● **What is being asked**:
From the data below, return all lines holding the string "agent".

● **Records for this task**:
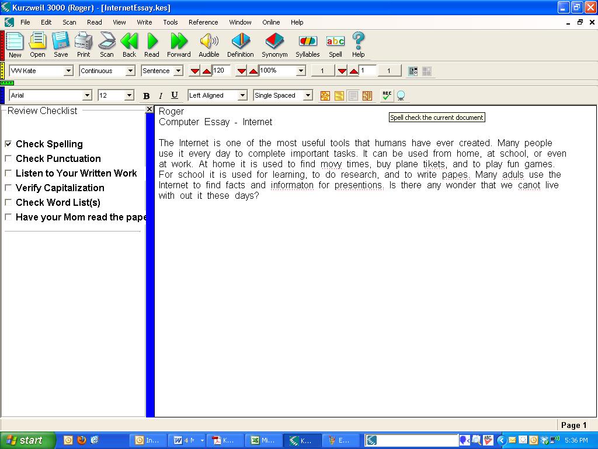Enable Verify Capitalization checkbox
Screen dimensions: 598x449
8,188
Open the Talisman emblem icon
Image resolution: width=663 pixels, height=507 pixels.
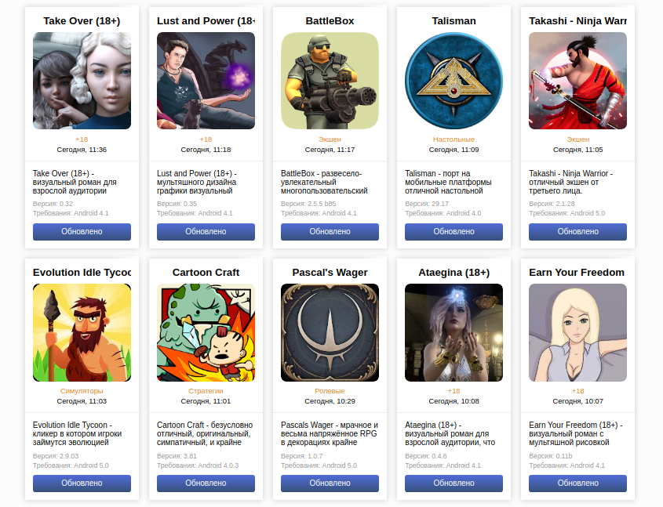point(454,81)
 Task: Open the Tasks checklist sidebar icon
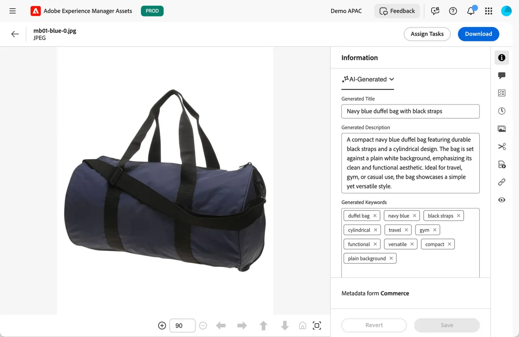tap(502, 93)
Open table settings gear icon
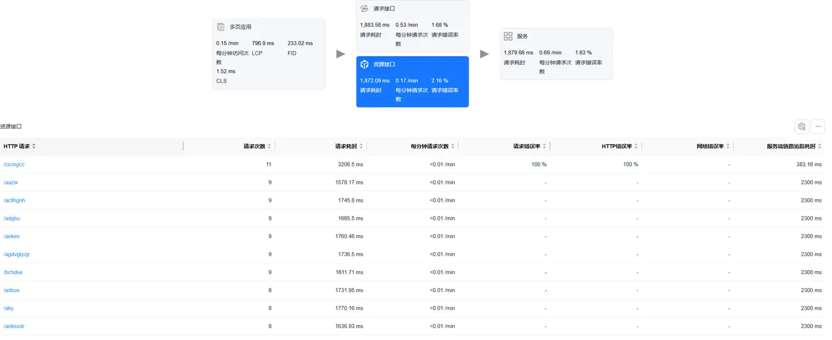 [801, 127]
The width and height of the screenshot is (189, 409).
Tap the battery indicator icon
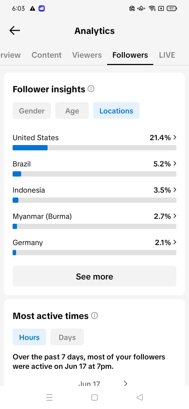[x=172, y=9]
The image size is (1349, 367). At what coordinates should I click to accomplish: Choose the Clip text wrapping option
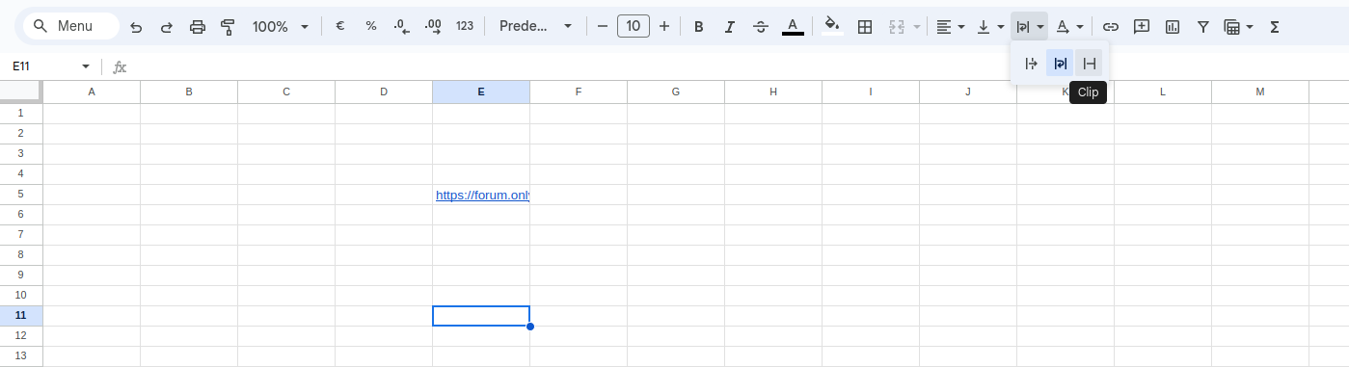coord(1090,64)
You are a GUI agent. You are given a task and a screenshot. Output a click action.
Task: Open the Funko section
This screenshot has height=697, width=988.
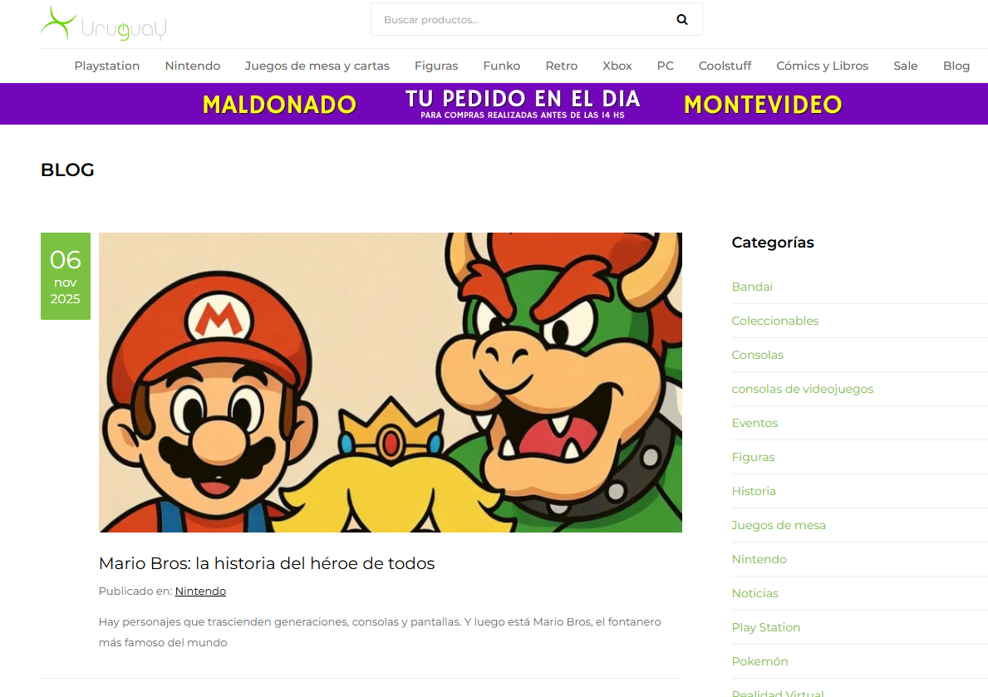(x=501, y=65)
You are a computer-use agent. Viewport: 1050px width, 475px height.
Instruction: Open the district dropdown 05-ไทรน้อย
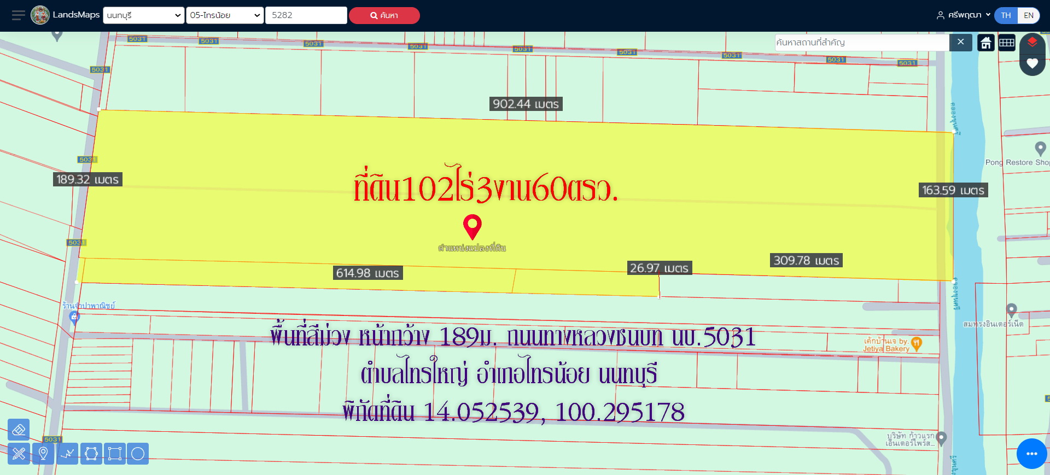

● **Exercise result**:
You are a GUI agent. You are given a task and a screenshot. Output a click action.
You are a computer-use agent. Viewport: 1050px width, 475px height.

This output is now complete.